Priority Control of Intelligent Connected Dedicated Bus Corridor Based on Deep Deterministic Policy Gradient

. 2025 Aug 4;25(15):4802. doi: 10.3390/s25154802

Algorithm 1 Deep deterministic policy gradient algorithm.

Input I: Status and reward $(s_{t}, r_{t}, s_{t + 1})$

Output I: Action $a_{t} \to Δ t_{i}$

1. for each bus, from $t = 1$ to $t = T$ ;

2. Initial test system parameters, including network parameters, reward and punishment functions, etc.

3. Combine with adjustment constraints and random factor, this model determined the action $a_{t}$ , $a_{t} \in A$ , and transfer the action into the simulation part.

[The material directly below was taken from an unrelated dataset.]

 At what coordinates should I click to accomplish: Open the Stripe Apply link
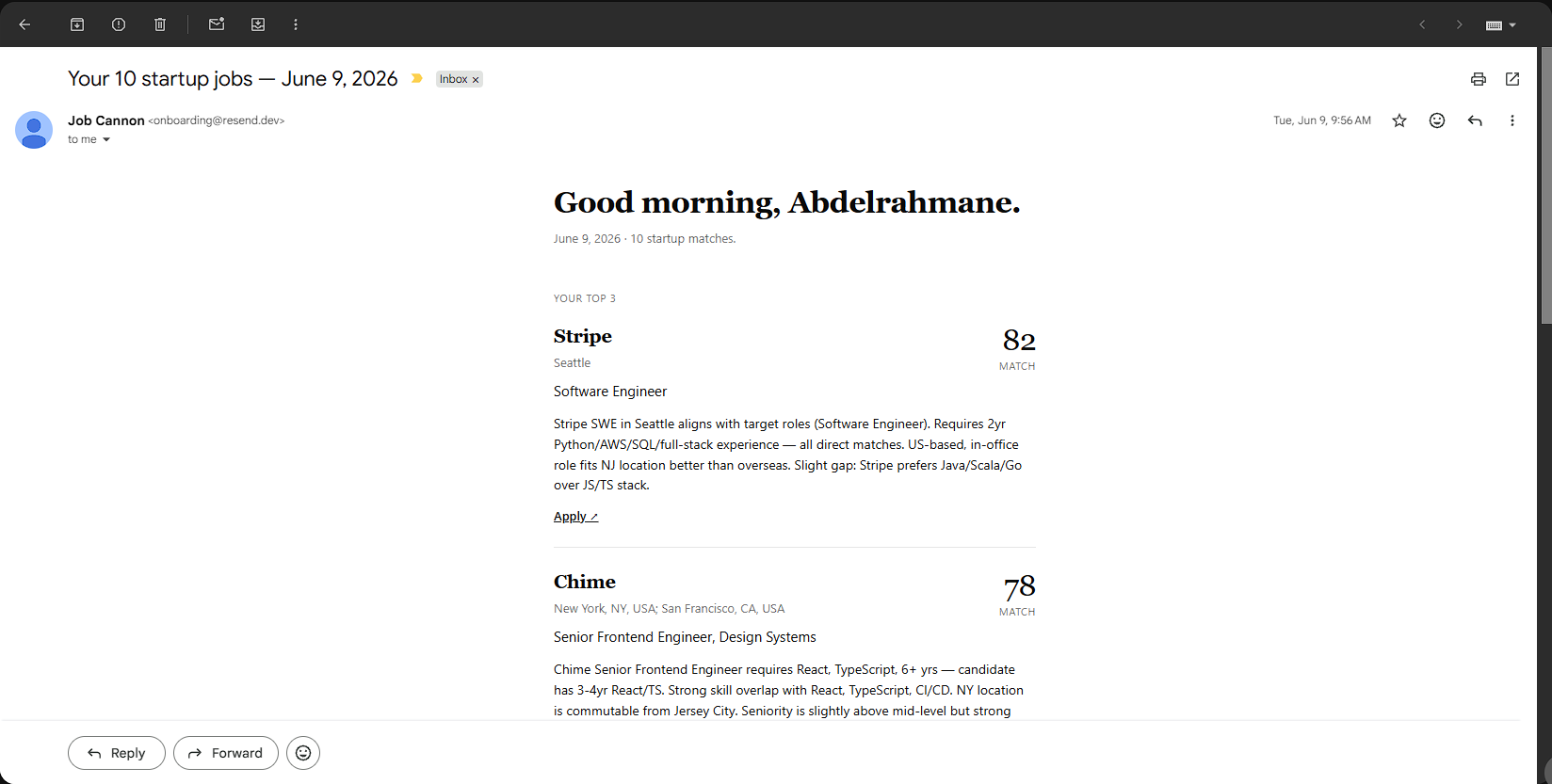pyautogui.click(x=575, y=517)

4. The simulation part executes action $a_{t}$ , and it will receive the reward value $r_{t}$ and the new status $s_{t + 1}$ .

5. If the sample pool overflows, then delete the earliest sample records in chronological order.

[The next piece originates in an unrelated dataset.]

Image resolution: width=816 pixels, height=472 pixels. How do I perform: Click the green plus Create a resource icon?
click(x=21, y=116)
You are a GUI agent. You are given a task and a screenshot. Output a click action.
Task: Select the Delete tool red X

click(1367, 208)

6. The actor network will put the $(s_{t}, a_{t}, r_{t}, s_{t + 1})$ into experience playback, which supplies the train data for the online network.

7. Sampling from the experience pool, gain N sets of sample data $(s_{t}, a_{t}, r_{t}, s_{t + 1})$ as the training set for the online actor network and Q network.

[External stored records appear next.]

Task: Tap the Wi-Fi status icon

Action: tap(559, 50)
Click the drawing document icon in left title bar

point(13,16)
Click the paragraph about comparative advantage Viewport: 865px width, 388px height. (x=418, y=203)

8. Use the standard BP method to calculate the gradient of the online Q network.

9. Update the parameter $θ^{e}$ of the online Q network.

10. Calculate the policy gradient (PG) of the actor network.

11. Update the parameter $θ^{n}$ of the online actor network.

12. Update the parameters $n 1, e 1$ of the target network.

13. End for.